What time is it?

QNX Neutrino maintains two clocks in the system: one is a monotonic count of time since the system booted (CLOCK_MONOTONIC), and the other is a wall-clock time since January 1st, 1970 (CLOCK_REALTIME).

The OS actually just counts time since booting, and if asked for the current time, adds an adjustment value (SYSPAGE_ENTRY(qtime)->nsec_tod_adjust) to the monotonic time to get the current time. Any functions that change the current time simply modify the adjustment value.

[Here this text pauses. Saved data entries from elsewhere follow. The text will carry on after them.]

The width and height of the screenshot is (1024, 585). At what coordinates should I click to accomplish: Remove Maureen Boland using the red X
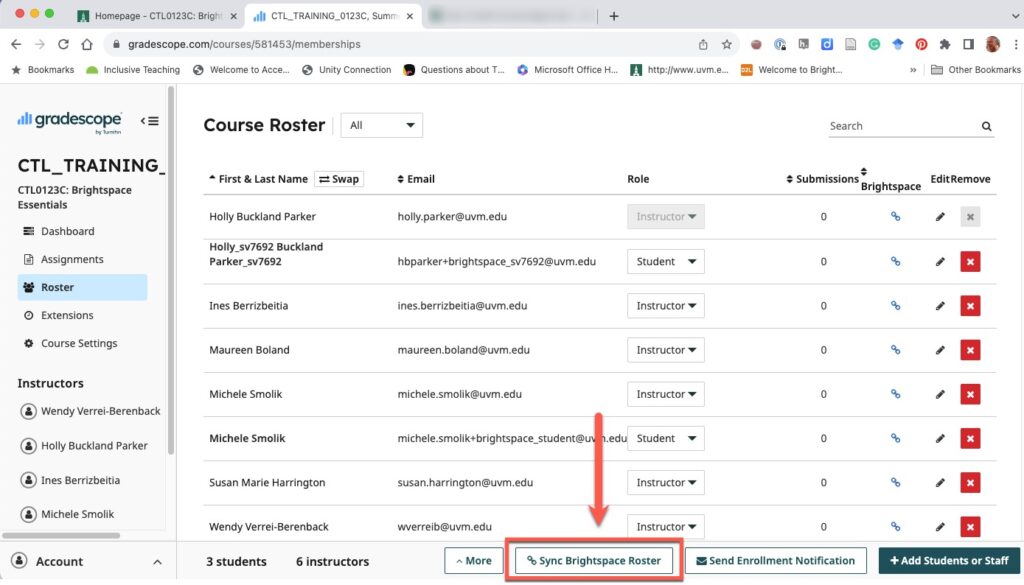pyautogui.click(x=970, y=350)
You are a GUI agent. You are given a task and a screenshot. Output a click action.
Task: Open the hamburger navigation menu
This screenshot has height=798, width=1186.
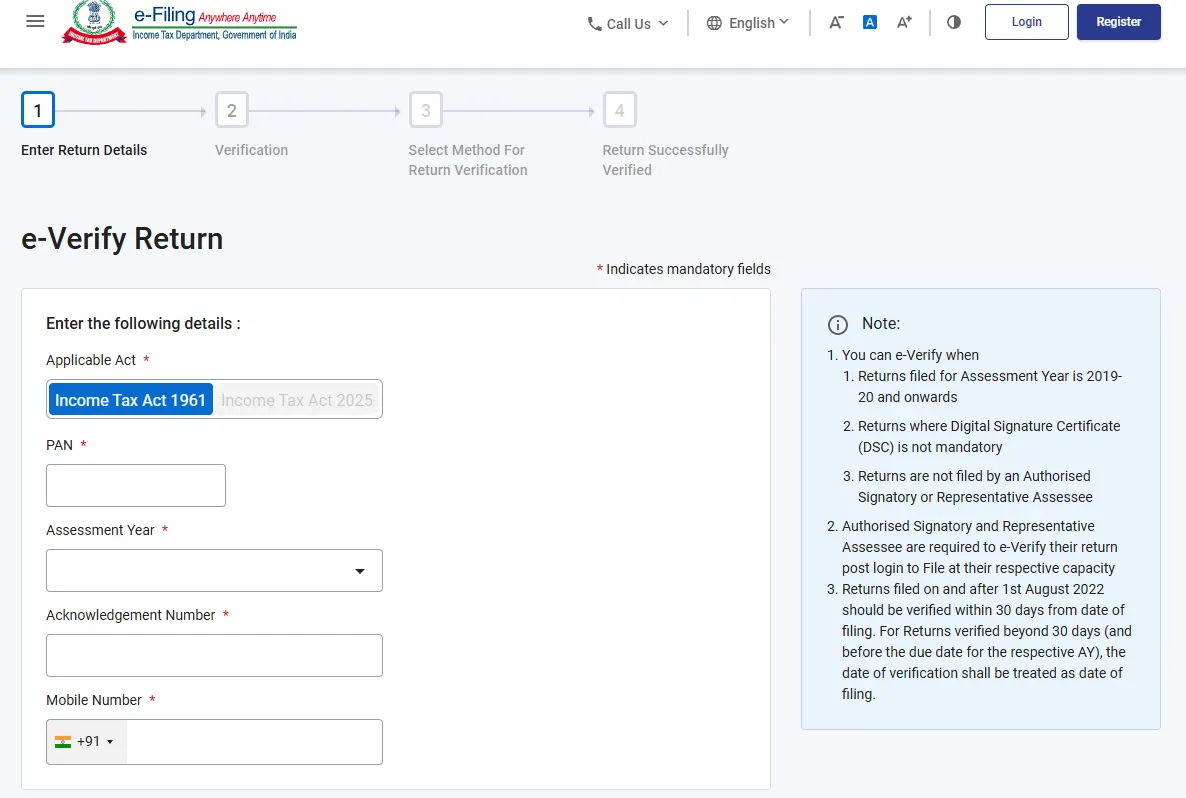(x=35, y=21)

There are several functions that you can use to determine the current time, for use in timestamps or for calculating execution times, including:

time()
Return the current time in seconds.
clock_gettime()
Return the current or monotonic time in seconds and nanoseconds since the last second.
ClockTime()
Set or get the current or monotonic time in 64-bit nanoseconds

QNX Neutrino uses unsigned 32-bit values for seconds since January 1st, 1970, allowing for time representations through approximately the year 2100 (rather than 2038). The internal time storage in 64-bit nanoseconds allows for time representations through the year 2500.

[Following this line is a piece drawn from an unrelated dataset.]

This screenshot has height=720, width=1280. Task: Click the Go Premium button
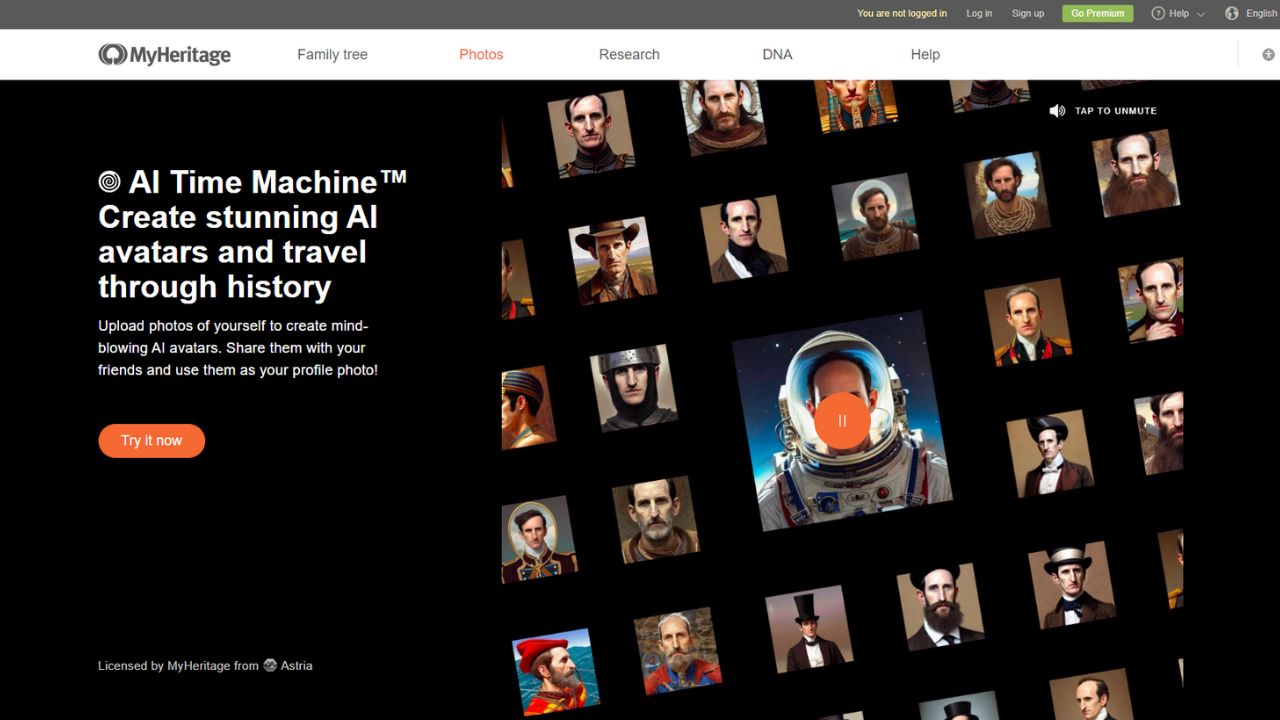tap(1097, 13)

All the above methods have a precision that's based on the system timer tick. If you need more precision, you can use ClockCycles(). This function is implemented differently for each processor, so there are tradeoffs. The implementation tries to be as quick as possible, so it tries to use a CPU register if possible. Because of this, to get accurate times on SMP machines, you need to use thread affinity to lock the thread to a processor, because each processor can have a ClockCycles() base value that may not be synchronized with the values on other processors.

Some caveats for each processor:

x86
Reads from a 64-bit register, except for 486s, where it causes a fault and the fault handler reads from an external clock chip.
ARM
Always faults, and the fault handler reads from an external clock chip to make a 64-bit value.

To convert the cycle number to real time, use SYSPAGE_ENTRY(qtime)->cycles_per_sec.